Le poteau-poutre permet d’éviter les murs porteurs intérieurs et de pouvoir adapter le cloisonnement « à volonté ». Il est idéal pour la mise en œuvre d’une façade-rideau vitrée, mais est peu adapté aux contraintes des parois extérieures isolées en paille.
L’ossature périphérique héberge donc l’isolation en paille. Il s’agit d’échelles en peuplier (doubles montants connectés entre eux ponctuellement), permettant de constituer l’ossature de 36 cm d’épaisseur tout en minimisant l’utilisation de bois. La laine de bois insérée dans les interstices de l’échelle permet d’éviter les ponts thermiques et d’atteindre un niveau de performance « passif ».

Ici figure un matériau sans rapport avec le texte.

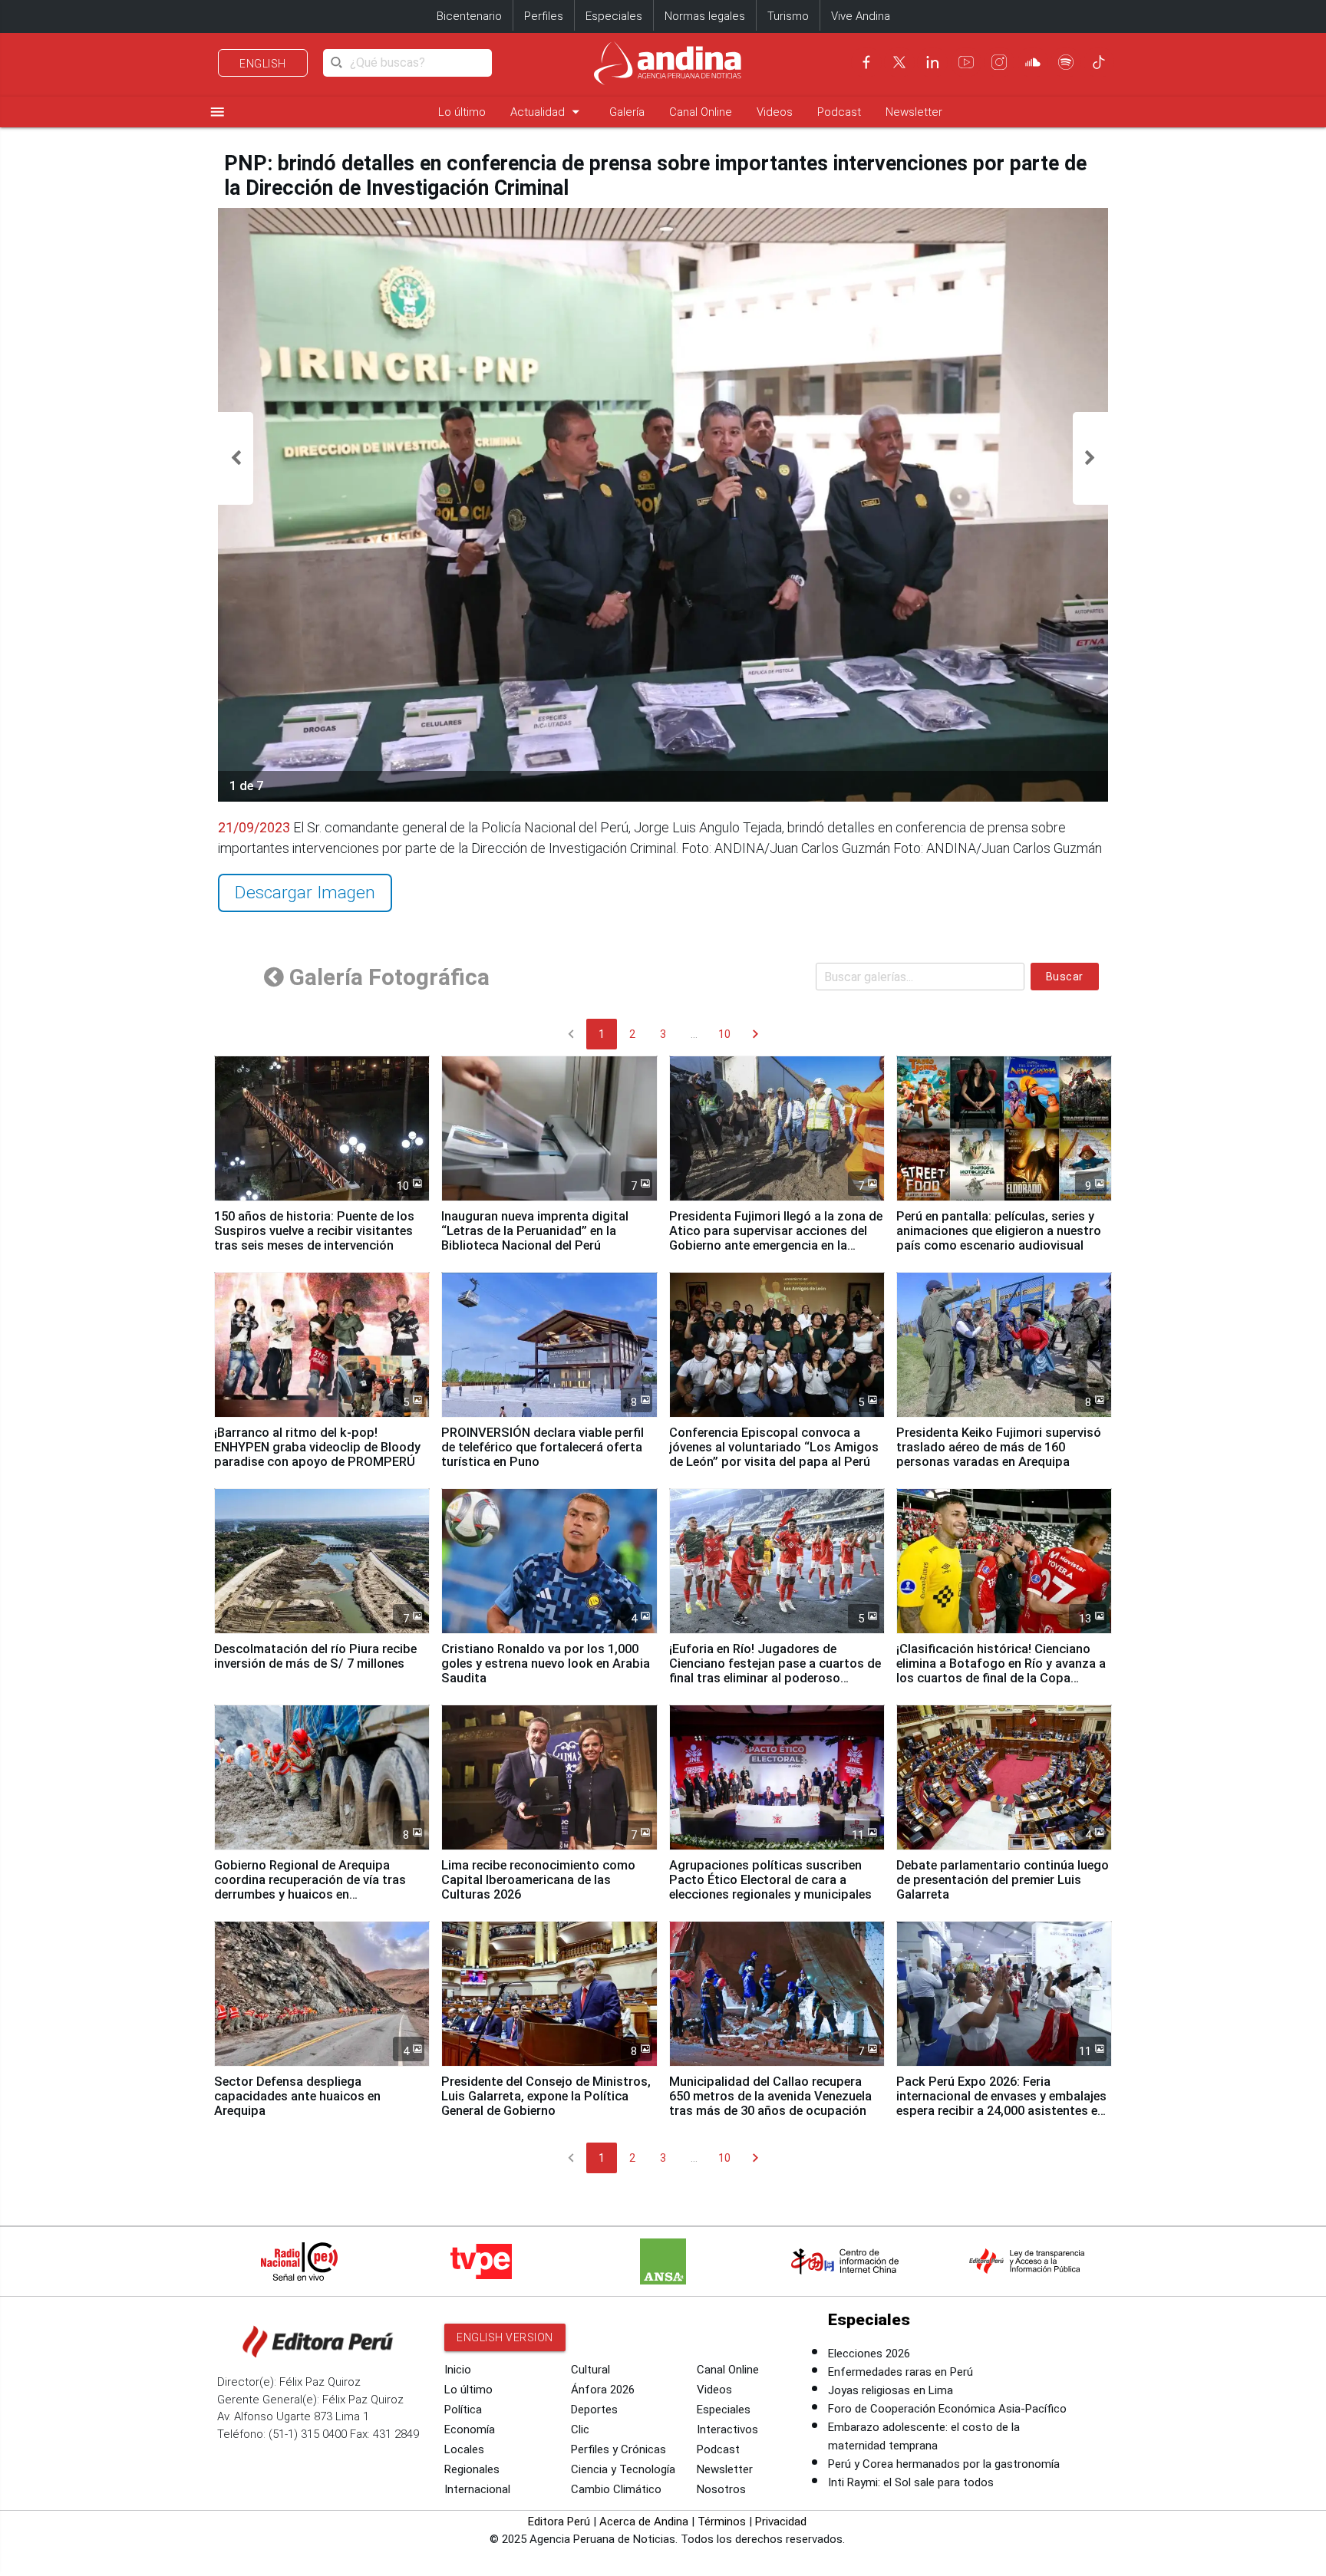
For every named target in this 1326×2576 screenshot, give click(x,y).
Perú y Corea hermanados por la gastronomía (944, 2464)
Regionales (472, 2469)
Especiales (613, 16)
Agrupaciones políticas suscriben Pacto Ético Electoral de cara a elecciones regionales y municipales (770, 1880)
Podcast (839, 112)
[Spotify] (1066, 62)
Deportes (594, 2409)
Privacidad (780, 2521)
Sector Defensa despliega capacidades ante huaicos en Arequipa (297, 2096)
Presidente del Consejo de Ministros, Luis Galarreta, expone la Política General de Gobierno (546, 2096)
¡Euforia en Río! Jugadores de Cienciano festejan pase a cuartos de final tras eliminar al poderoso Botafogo (775, 1671)
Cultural (590, 2370)
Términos (722, 2521)
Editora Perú (559, 2521)
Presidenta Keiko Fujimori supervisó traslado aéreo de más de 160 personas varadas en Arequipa (998, 1447)
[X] (899, 62)
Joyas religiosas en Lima (890, 2390)
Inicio (457, 2370)
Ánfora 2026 (603, 2389)
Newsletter (914, 112)
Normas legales (705, 16)
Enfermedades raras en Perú (900, 2372)
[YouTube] (966, 62)
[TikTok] (1099, 62)
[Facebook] (866, 62)
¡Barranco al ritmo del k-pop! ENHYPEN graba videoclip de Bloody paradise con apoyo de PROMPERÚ (317, 1447)
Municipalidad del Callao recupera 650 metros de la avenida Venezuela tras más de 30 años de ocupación (770, 2096)
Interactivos (727, 2429)
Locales (464, 2449)
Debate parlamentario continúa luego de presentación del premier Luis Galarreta (1002, 1880)
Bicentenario (469, 16)
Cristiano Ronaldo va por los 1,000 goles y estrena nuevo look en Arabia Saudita (545, 1663)
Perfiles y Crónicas (618, 2449)
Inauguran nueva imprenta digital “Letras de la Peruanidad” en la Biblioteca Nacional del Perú (534, 1231)
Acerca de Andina (643, 2521)
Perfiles (543, 16)
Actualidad (547, 111)
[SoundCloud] (1033, 62)
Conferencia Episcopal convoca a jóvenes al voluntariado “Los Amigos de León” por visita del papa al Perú (774, 1447)
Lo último (462, 112)
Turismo (788, 16)
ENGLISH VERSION (505, 2337)
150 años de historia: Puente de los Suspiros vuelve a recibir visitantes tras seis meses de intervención (314, 1231)
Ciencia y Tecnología (623, 2469)
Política (463, 2409)
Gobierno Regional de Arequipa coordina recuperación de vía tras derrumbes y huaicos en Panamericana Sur (310, 1887)
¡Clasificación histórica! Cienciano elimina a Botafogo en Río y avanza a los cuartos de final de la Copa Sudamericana (1001, 1671)
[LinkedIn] (932, 62)
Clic (580, 2429)
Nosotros (721, 2489)
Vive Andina (860, 16)
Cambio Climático (616, 2489)
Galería (627, 112)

La charpente constituée de fermes traditionnelles a permis d’éviter le recours au lamellé-collé pour franchir l’espace.
Ces choix ont aussi été orientés par les essences de bois, les sections et les longueurs disponibles. Les sections les plus grosses, en chêne, servent à la structure principale tandis que les plus minces, en peuplier, forment les structures secondaires.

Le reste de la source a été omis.